The standard process involves three steps: benchmark the role against market data from salary surveys and comparable job postings; define a band width (typically P25 to P75 of the market, with P50 as the midpoint); and set an internal grade structure that maps to the market band. Most mature Irish tech employers anchor their bands at P50 (market median) or P60–P75 if they want to attract and retain top talent. Bands are typically revised annually against market movement, though fast-moving roles (AI engineering, cloud security) may require more frequent reviews.
What data sources should Irish employers use for salary benchmarking?
The most commonly used sources for Irish tech salary benchmarking are: specialised market data from providers like Radford/AON, Willis Towers Watson, and Mercer for enterprise-scale employers; local salary surveys from Irish HR bodies; real-time market intelligence from job postings and recruiter intelligence; and role-specific public benchmarks. For smaller employers, aggregated public data (including PayMetric Labs benchmarks for Irish tech roles) combined with recruiter market intelligence provides a practical alternative to expensive proprietary surveys.
Should Irish tech companies pay at or above market median?
It depends on hiring strategy and talent philosophy. Companies targeting competitive hyperscaler engineers or senior specialists typically need to pay at P60–P75 to compete with Google, Meta, and Microsoft Dublin offers. Companies with strong non-monetary value propositions (mission, equity, flexibility, interesting work) can sometimes attract candidates at P40–P50 — but this requires honest assessment of whether the non-monetary factors genuinely compensate. Paying below P40 consistently results in adverse selection: you attract candidates who cannot get above-median offers elsewhere.
How does pay transparency legislation affect salary banding in Ireland?
The EU Pay Transparency Directive, transposing into Irish law, will require employers to provide salary information in job postings, disclose pay gaps by gender and other protected characteristics, and respond to employee requests for pay information. This is driving a shift from ad-hoc pay negotiation to structured salary bands. Companies that already have well-defined bands by role and level are better positioned for compliance. The practical impact is that informal salary variation — same role, different pay for different incumbents — becomes harder to maintain and defend.
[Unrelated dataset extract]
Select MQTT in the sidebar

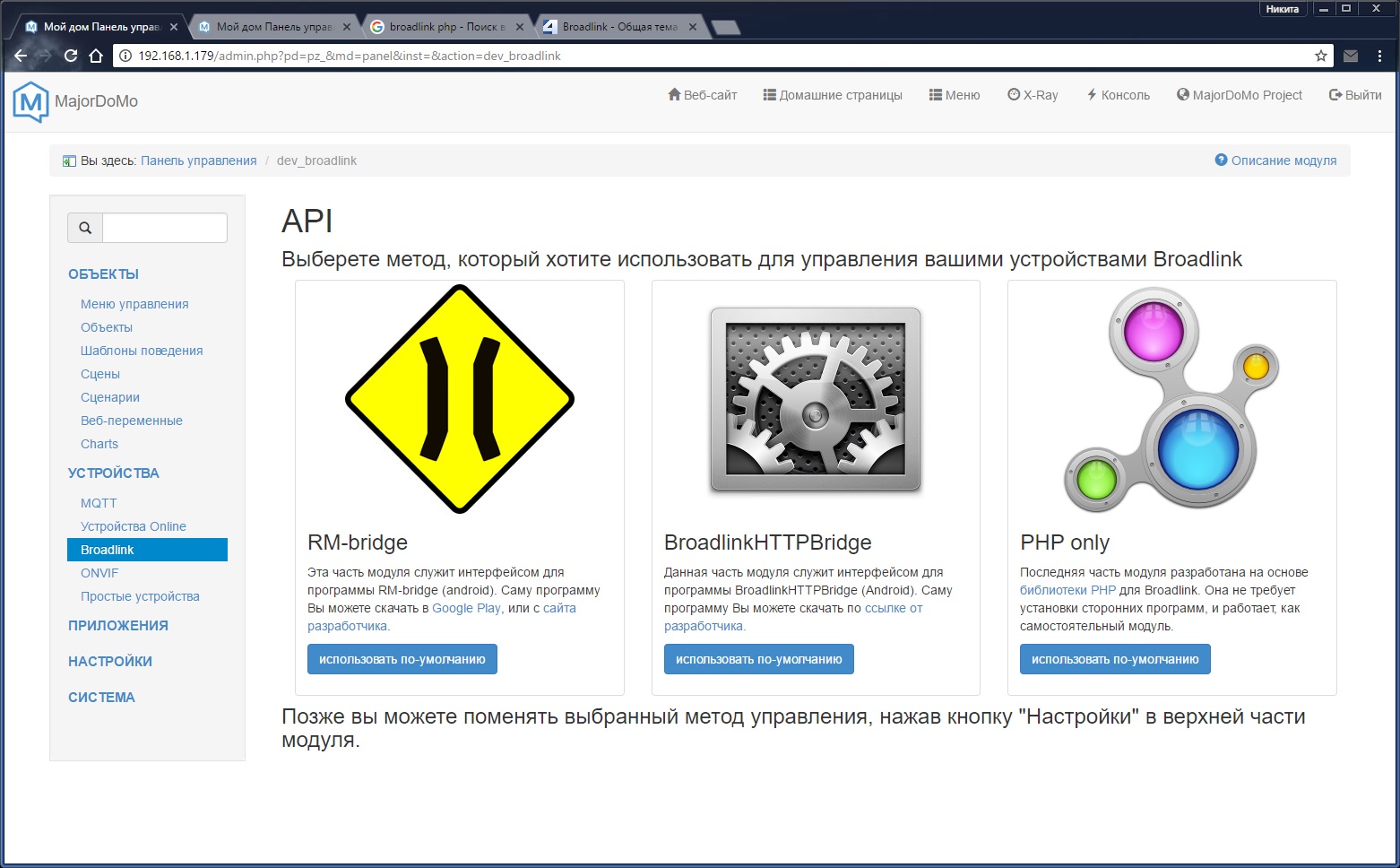coord(99,503)
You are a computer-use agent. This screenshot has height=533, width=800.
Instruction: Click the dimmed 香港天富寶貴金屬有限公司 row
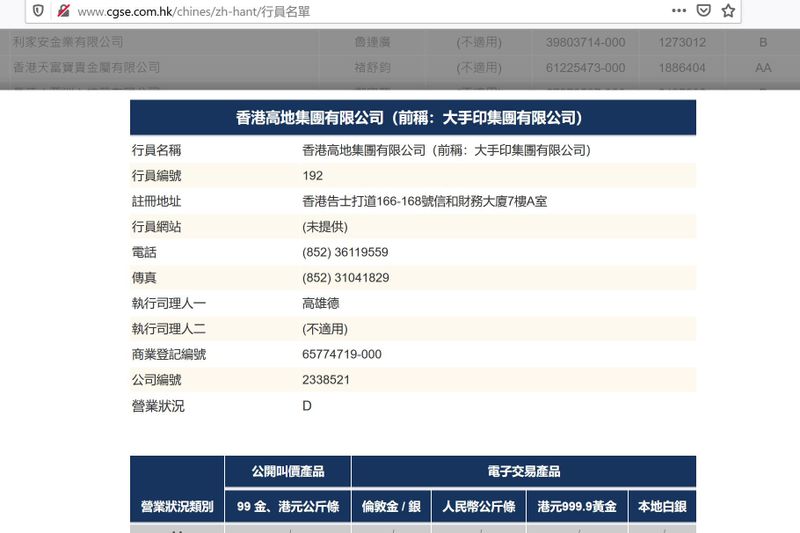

What is the typical salary band structure for tech roles in Ireland?
Most Irish tech companies with formal grade structures use 4–6 levels for software engineering: Junior (L1), Mid (L2), Senior (L3), Staff/Lead (L4), Principal (L5), Distinguished/Fellow (L6, at large companies only). Salary bands at each level typically span 20–30% from minimum to maximum, with annual performance reviews moving engineers through the band. Progression between levels usually requires demonstrated impact at scope-plus rather than just tenure. Companies without formal grades often have informal seniority labels but wide individual variation that creates pay equity risk.